Even Small Companies Use AI, Machine Learning
Data, technology, and people are at hand to make artificial intelligence and machine learning available to all commerce companies.
To be certain, artificial intelligence and its sub-field, machine learning, have gone through cycles of inflated expectations followed by disappointments. These cycles, which some call “AI winters,” date back decades.
For example, in the 1950s and 1960s, the United States government funded research for the machine translation of languages. The hope was that Russian-language documents could be instantly translated to English. But by 1966, a report from the Automatic Language Processing Advisory Committee, a government team of seven scientists, essentially killed machine translation research in the U.S. for about a decade.
“Computer researchers tell about an early computerized language translation system that was tested by having it translate sentences from English into Russian and then back into English,” wrote Andrew Pollack, in a New York Times article, “Technology; The Computer as Translator,” from April 1983.

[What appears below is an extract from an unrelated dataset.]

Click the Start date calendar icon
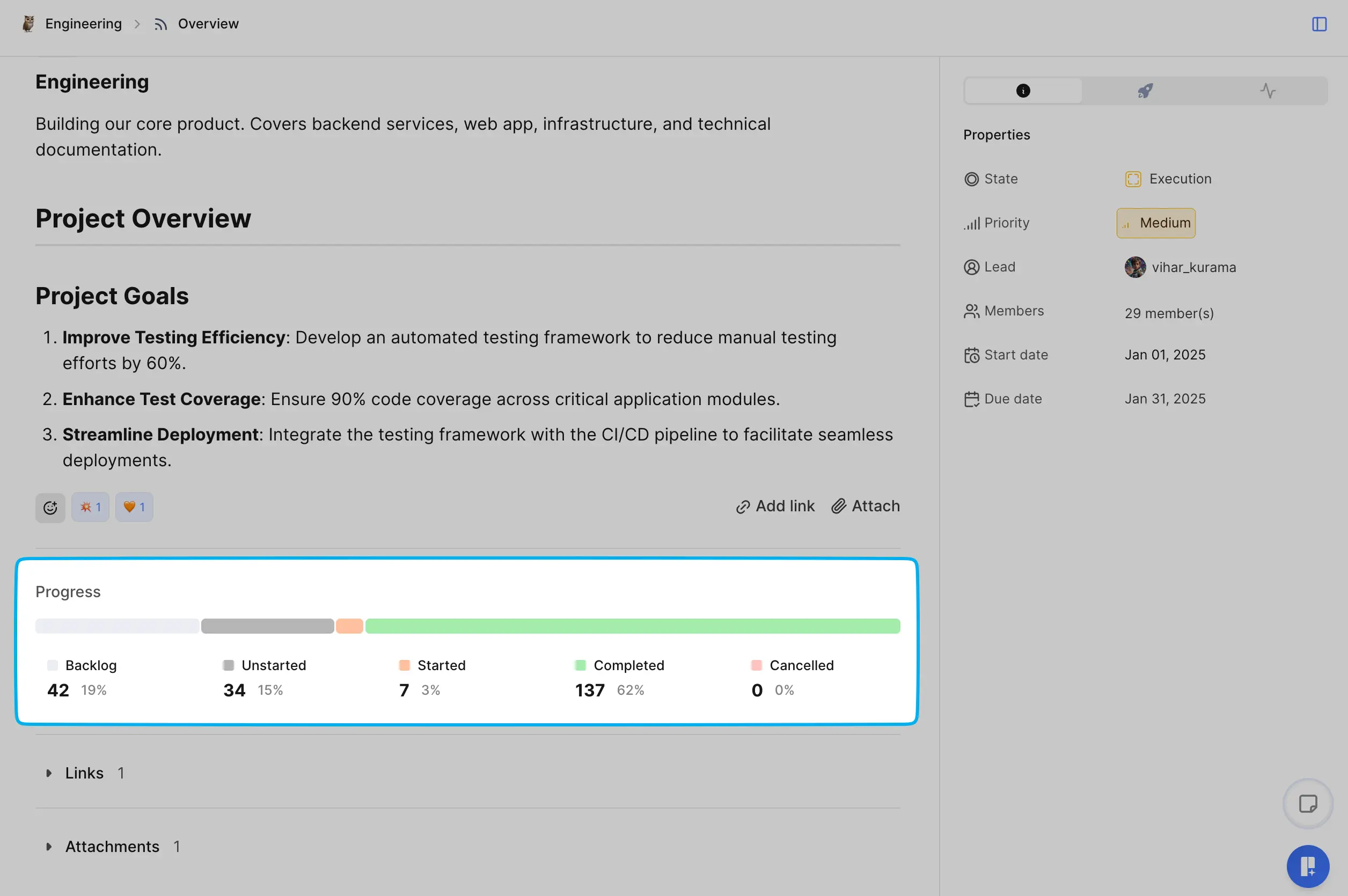The height and width of the screenshot is (896, 1348). [x=970, y=354]
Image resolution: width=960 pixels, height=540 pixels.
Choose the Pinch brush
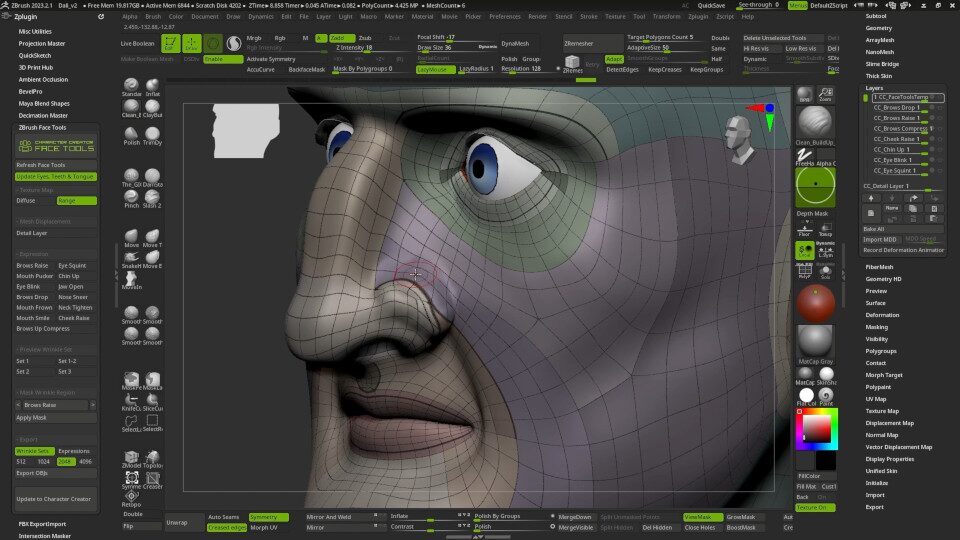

“In went the statement ‘The spirit is willing, but the flesh is weak.’ Out came the result: ‘The vodka is good, but the meat is rotten.’ Similarly, the phrase ‘out of sight, out of mind’ became ‘invisible, insane.’”
Depending on the problem one is trying to solve with artificial intelligence and machine learning, early researchers would have likely run into problems with the collection and organization of data, the computational capacity to process that data (i.e., the technology), and the availability of individuals to solve the problems.
At various times and in different ways this combination of challenges — data, technology, people — impacted how AI-ML was employed.
The situation is now different. Many businesses, including most large companies, are using AI-ML to solve problems as diverse as calibrating high-precision manufacturing or managing a massive robotic fulfillment warehouse (ask Amazon).
AI-ML has solved many language-related problems. For example, Google’s Word2vec algorithm can learn word associations and prevent misunderstandings such as ”The vodka is good, but the meat is rotten.”
Google and other search engines use this concept when they seek to understand the entities involved in a search query.
Data. Today, the collection, storage, and sharing of data are not much of a problem. Practitioners using legacy systems might experience difficulties in getting data from those old systems to a modern database. But overall is not a significant challenge.
Technology. The amount of computing power necessary to run AI or ML models was once prohibitive. Imagine trying to do machine learning translation in 1966 versus 2021.
I spoke recently with Jeff DeVerter, chief technology officer at Rackspace Technology, the hosting and services provider. He stated that researchers in the early years of AI development had the “vision for it, but not the capability.”
Contrast that from the situation now, when “anybody with a decent computer, graphics card, and GPU [graphics processing unit] that can offload some of the processing can not only operate ML models but have those models learn,” said DeVerter.
A single computer isn’t ideal for applying machine learning to, say, a manufacturing operation or to streamline inventory. But the fact that machine learning is doable in the manner DeVerter describes indicates that technology is no longer a barrier.
People. Historically, AI-ML required specialized data scientists who were in limited supply. Even when the technology had the capacity for meaningful AI-ML, there were not enough experts to go mainstream. But in circa 2021 this is not the case.
“First of all, anybody who has graduated high school and taken good high school math has the ability to spend six months or a year with courses [from Jeremy Howard of Fast.ai] and become a machine-learning and data-science practitioner,” said DeVerter.
“There are lots of really smart data scientists, and there are AI models that are helping deal with some of the science behind the scenes. You don’t need a data scientist on every project or certainly not a team of data scientists,” DeVerter continued.
People are no longer the barrier to AI-ML.
AI-ML for All
Even small commerce companies today are using AI-ML. It is baked into many or most software-as-a-service platforms. AI-ML is also present in Google and the Facebook ad platform, as examples.
The next step is for small and midsize commerce companies to use AI-ML to solve problems specific to their situation.
“AI-ML is 100-percent accessible to the smallest of companies,” DeVerter said.